A rivelarlo è una recente analisi curata dalla società di consulenza Althesys presentata ieri presso la sede del GSE a Roma in occasione del convegno istituzionale “I benefici del rinnovamento eolico – L’esperienza di altri Paesi europei e prospettive per l’Italia”. L’evento è stato promosso dall’ANEV in occasione della Giornata mondiale del vento.

Secondo i dati dell’Althesys il revamping degli impianti eolici avrebbe ricadute positive anche sul costo dell’elettricità, perché aumenterebbe la potenza rinnovabile nel mix energetico riducendo il costo del kWh. Il prezzo all’ingrosso dell’elettricità subirebbe una riduzione di 1,3 miliardi di euro.

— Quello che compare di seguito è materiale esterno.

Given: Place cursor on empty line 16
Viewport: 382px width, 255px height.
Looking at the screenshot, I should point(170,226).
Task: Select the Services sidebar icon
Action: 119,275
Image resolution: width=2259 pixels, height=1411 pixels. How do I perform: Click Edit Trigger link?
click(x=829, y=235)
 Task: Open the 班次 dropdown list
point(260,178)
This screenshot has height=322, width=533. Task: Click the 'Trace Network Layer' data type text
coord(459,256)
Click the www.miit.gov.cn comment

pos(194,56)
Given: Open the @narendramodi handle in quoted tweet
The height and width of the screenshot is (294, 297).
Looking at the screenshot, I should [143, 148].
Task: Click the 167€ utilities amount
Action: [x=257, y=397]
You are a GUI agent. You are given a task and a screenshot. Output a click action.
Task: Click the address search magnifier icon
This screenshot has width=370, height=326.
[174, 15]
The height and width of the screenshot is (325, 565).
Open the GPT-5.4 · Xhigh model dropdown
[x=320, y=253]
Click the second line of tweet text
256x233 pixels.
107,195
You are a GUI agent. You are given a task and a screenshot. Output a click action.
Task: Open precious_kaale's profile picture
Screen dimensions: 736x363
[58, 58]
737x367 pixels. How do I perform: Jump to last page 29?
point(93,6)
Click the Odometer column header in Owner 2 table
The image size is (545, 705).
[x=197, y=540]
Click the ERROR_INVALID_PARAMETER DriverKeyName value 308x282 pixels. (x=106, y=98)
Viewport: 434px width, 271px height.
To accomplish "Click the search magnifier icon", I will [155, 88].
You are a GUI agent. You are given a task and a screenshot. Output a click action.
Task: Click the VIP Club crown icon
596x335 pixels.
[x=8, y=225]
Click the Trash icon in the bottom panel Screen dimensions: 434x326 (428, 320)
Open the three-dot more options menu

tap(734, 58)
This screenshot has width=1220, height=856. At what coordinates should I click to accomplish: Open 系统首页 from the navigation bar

La riduzione degli incentivi e le ricadute sull’indotto garantirebbero 800 milioni di euro di benefici. Il potenziale di rinnovamento stimato dagli analisti è di 7,9 GW. Il CEO di Althesys Alessandro Marangoni nel suo intervento ha sottolineato la grande vitalità del mercato eolico globale, dicendosi fiducioso sulla possibilità di sfruttare il revamping per far vivere una rinascita anche all’eolico italiano.

Il momento è favorevole per l’industria italiana. Gli investimenti nelle rinnovabili in Italia nel 2015 sono cresciuti di 3 miliardi di euro raggiungendo quota 9,9 miliardi. L’eolico ha rappresentato il 67,6% della potenza installata, pari a 1.624 MW per un totale di 2,4 miliardi di euro di investimenti.

Nei prossimi anni sarà fondamentale aumentare le operazioni interne, che attualmente contano solo per il 25% del totale. Un altro fronte su cui bisognerà riguadagnare il terreno perso rispetto ad altri mercati è il costo dell’energia eolica, che attualmente ammonta a 77,5 €/MWh a fronte di una media europea di 56,1 euro/MWh. Per centrare questo obiettivo occorrerà ridurre la pressione fiscale e gli ostacoli burocratici, le zavorre più pesanti per la competitività all’eolico italiano.

Sul fronte infrastrutturale Terna ha garantito pieno sostegno alla crescita dell’eolico, con un investimento di 10 miliardi di euro destinato a finanziare gli interventi di integrazione nella rete elettrica. Stefano Conti ha ricordato i traguardi già raggiunti dall’Italia:

In soli dieci anni l’eolico ha superato i 9.000 MW di potenza già installata e oggi l’energia dal vento è pari a un quarto del consumo delle famiglie italiane.

Il Governo dal suo canto si è impegnato a sbloccare l’eolico offshore e a sostenere il rinnovamento del parco eolico attraverso l’approvazione di una normativa più chiara. Per garantire sostenibilità alla filiera l’ANCI, E2i, Enel Green Power, ERG Renew, Falck Renewables, IVPC e Legambiente hanno sottoscritto la “Carta per il rinnovamento eolico sostenibile”, un documento che stimola il dialogo tra le istituzioni, le realtà industriali e i cittadini.

La sostenibilità già da tempo è al centro di numerose iniziative dell’ANEV. L’associazione lavora insieme alle associazioni ambientaliste per ridurre l’impatto dei progetti eolici sul paesaggio e sull’avifauna tramite diversi protocolli di tutela ambientale adottati dagli associati. La tutela del paesaggio è importante anche per Roberto Banchini, intervenuto in rappresentanza del Ministero dei Beni Culturali.

Banchini ha invocato l’aggiornamento delle linee guida del DM 10 settembre 2010 per garantire un adeguato indirizzo di programmazione per i nuovi progetti. L’esperto ha invitato a non considerare l’eolico un nemico del paesaggio:

Va assolutamente respinto l’assioma secondo cui le istanze di tutela dell’ambiente e di tutela del paesaggio sarebbero, in questo settore, divergenti e antinomiche. […] La Giornata mondiale del vento deve essere anche un’occasione per discutere senza preconcetti di queste problematiche.